Esvaziados até à última gota os cálices das rosas
é agora a vez de nos narcisos se dessedentar
Feliz aquele que como uma leve borbulha
de vinho na taberna se sente flutuar
 
2.
Senta-te na primavera e bebe
um copo de vinho. De tudo te olvida
Dez dias como dez rosas, eis
aquilo a que se resume a nossa vida
 
 
ODES
(Horácio, Roma, séc. I a.C)
 
5. A BACO
 
Para onde me arrastas agora que me possuíste?
Para que florestas para que grutas me empurra a minha inspiração?

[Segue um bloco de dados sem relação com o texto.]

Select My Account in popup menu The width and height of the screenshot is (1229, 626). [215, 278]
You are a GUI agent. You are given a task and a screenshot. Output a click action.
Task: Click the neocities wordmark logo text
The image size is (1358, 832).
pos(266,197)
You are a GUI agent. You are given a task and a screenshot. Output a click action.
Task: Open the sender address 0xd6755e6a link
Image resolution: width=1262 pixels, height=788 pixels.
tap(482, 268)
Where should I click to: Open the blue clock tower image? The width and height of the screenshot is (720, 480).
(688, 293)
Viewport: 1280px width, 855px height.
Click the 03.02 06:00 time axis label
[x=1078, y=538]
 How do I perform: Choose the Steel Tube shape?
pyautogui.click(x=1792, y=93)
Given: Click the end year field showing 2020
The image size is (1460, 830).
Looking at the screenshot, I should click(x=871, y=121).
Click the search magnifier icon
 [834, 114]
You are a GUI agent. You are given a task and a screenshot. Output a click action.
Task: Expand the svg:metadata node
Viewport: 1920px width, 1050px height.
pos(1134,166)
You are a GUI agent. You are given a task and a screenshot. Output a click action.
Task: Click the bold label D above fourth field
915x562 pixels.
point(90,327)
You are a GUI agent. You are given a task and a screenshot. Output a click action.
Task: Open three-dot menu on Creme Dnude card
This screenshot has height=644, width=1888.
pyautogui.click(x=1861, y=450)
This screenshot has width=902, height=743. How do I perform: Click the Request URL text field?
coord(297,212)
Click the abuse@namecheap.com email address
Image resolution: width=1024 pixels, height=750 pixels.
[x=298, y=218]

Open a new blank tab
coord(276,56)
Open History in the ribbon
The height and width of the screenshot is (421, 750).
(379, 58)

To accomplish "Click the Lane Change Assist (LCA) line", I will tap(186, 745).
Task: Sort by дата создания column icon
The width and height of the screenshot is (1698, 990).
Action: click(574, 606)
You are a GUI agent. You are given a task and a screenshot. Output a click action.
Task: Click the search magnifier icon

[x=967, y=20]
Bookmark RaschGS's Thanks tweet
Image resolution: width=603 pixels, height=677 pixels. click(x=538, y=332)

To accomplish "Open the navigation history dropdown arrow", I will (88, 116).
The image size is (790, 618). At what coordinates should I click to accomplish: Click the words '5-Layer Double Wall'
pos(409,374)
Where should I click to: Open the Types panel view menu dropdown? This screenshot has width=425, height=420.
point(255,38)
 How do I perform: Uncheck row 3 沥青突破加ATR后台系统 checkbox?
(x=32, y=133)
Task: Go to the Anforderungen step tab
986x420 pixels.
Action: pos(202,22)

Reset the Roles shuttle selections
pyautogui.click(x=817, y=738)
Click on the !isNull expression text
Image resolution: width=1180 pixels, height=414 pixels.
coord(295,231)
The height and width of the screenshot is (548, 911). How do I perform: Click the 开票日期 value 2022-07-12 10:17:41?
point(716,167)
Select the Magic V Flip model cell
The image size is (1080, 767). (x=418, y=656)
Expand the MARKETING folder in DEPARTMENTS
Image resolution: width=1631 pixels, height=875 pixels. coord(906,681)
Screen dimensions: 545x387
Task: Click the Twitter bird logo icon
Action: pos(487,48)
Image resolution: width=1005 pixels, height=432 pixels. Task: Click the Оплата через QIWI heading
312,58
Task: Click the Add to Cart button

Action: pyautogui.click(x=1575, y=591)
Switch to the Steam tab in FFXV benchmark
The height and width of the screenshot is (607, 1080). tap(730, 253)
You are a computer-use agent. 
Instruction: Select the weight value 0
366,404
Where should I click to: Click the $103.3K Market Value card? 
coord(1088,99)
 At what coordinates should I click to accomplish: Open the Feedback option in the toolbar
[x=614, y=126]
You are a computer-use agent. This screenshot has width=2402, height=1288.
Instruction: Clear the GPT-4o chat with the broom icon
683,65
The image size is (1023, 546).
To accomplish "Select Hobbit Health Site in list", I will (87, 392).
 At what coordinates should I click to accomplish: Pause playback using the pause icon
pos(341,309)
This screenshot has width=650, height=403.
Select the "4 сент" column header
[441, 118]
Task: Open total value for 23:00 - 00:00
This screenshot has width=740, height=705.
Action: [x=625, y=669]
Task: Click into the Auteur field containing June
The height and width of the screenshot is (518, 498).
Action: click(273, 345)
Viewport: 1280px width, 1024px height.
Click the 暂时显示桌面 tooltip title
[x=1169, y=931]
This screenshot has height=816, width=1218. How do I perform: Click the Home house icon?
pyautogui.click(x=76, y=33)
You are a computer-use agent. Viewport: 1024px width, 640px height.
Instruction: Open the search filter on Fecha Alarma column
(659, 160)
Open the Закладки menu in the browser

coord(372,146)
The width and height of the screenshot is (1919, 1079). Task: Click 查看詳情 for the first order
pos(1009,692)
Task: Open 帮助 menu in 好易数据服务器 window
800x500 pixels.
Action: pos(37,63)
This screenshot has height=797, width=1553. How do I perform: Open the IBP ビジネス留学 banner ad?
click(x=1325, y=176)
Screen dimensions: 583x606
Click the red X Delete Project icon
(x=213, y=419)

Em que cavernas serei escutado enquanto tento gravar nas estrelas e
na assembleia de Júpiter6
a glória eterna de César?
Cantarei algo extraordinário
algo que não foi cantado por nenhuma outra boca
Da mesma forma que a insone Bacante7 contempla extasiada do cume do Hebro8
a Trácia9 branca de neve e o Ródope10 percorrido por pés bárbaros
também eu longe de tudo contemplo extasiado
as margens deste rio e este solitário bosque
Oh senhor das Náiades11 e das Bacantes
capazes de arrancar com as suas mãos os freixos mais altos
Não cantarei nada insignificante e vulgar nada de mortal
É um doce perigo oh Leneu seguir um deus coroado de verde pâmpano
 
 
Notas:
 
1 Chama-se a atenção do leitor para o seguinte facto: apesar do uso da palavra “vinho”, o poema tem origem na China antiga, onde o vinho consumido não era a bebida tradicional que tão bem se conhece no ocidente, feita a partir da uva. Este “vinho” seria, portanto, uma bebida obtida através da fermentação do arroz, o que nos faz lembrar o sake, embora o tradutor não tenha optado por esse termo.
 
2 Na mitologia grega, é o rio onde se encontra o barqueiro Caronte, pronto a levar a alma desencarnada até ao reino de Hades, ou o submundo. Durante a travessia, a alma largava no rio todos os sonhos, desejos e deveres não cumpridos durante a sua vida. O rio verdadeiro situa-se na região do Epiro, no noroeste da Grécia.
 
3 Uma das quatro tribos originais da Grécia antiga, que ocupava a zona litoral do mar Egeu. Devem o seu nome ao deus grego dos ventos, Éolo, de quem se dizia ser descendentes.  
 
4 Hades, deus do submundo. O castigo em questão é amplamente conhecido, de pronto lembrado à mínima invocação do nome Sísifo: carregar uma pedra encosta acima apenas para que, chegado ao topo, esta volte de novo a tombar — e a incumbência se reinicie.
 
5 O monte mais elevado duma cordilheira com o mesmo nome, situada no Peloponeso, a célebre península no sul da Grécia. Conta com mais de cem quilómetros de extensão, este agregado montanhoso cujo nome é um dos mais antigos do género a ser registado na Europa, aparecendo como referência na Odisseia de Homero. Está associado à ninfa Taigeta, uma das Plêiades, filha de Atlas.
 
6 Na mitologia romana, é o equivalente ao deus grego Zeus. Foi avô de Rómulo e Remo, os míticos fundadores da cidade de Roma.
 
7 Ninfas seguidoras do culto de Baco, o deus romano do vinho. Também designadas de Ménades.
 
8 Difícil de localizar com precisão, pois a palavra “cume” remete para uma qualquer elevação, seja colina ou montanha. Porém, o nome romano para o rio principal da Trácia era Hebro, hoje designado de Maritsa. Tem a sua nascente na Bulgária, nas montanhas Rila.
 
9  Região histórica localizada no sudeste europeu, entre os mares Negro e Egeu, nos antigos domínios da macedónia. Actualmente, insere-se nos territórios da Bulgária, Grécia e Turquia.
 
10 Cordilheira que se estende da Bulgária até à Grécia.
 
11 Na mitologia grega, são as ninfas de águas doces. Possuem o dom da cura e da profecia.
 
 
* Seleção a partir de O Vinho e as Rosas. Antologia de Poemas Sobre a Embriaguez, organização de Jorge Sousa Braga (Assírio & Alvim, 1995).